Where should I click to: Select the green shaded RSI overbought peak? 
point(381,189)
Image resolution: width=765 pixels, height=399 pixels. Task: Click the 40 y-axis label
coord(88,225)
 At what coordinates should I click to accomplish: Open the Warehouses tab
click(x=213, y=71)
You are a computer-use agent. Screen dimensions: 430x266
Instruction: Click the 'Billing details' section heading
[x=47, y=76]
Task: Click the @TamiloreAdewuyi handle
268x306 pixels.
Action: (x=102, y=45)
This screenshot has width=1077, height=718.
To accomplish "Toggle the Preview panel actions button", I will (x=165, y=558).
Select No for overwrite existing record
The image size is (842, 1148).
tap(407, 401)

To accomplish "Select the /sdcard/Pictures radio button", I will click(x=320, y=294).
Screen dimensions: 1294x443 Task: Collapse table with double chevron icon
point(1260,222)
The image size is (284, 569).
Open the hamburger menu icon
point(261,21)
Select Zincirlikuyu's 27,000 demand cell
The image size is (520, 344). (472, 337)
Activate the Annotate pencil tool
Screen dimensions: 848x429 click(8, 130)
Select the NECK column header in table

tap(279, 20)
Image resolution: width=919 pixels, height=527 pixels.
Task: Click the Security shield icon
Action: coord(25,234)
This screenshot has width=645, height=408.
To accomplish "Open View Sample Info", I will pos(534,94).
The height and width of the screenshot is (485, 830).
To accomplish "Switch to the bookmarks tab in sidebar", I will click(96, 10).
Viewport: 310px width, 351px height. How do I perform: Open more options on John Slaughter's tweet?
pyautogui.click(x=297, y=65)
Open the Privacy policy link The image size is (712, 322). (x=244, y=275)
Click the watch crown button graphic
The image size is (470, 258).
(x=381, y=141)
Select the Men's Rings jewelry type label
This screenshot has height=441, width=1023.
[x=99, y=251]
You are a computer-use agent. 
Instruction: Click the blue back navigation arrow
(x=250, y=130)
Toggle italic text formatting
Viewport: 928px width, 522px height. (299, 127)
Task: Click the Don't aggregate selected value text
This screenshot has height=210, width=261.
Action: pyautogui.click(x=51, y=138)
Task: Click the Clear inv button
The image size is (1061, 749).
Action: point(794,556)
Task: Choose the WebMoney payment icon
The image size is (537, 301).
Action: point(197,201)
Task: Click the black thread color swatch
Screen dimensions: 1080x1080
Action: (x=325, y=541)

━━━━━━━━━━━━━━━━

▶ [Task requirements]
Within the material above, transcribe exactly the lines that run from the line holding "Instruction: Click the blue" through the line holding "Task: Choose the WebMoney payment icon".

▶ [Answer to the problem]
Instruction: Click the blue back navigation arrow
(x=250, y=130)
Toggle italic text formatting
Viewport: 928px width, 522px height. (299, 127)
Task: Click the Don't aggregate selected value text
This screenshot has height=210, width=261.
Action: pyautogui.click(x=51, y=138)
Task: Click the Clear inv button
The image size is (1061, 749).
Action: point(794,556)
Task: Choose the WebMoney payment icon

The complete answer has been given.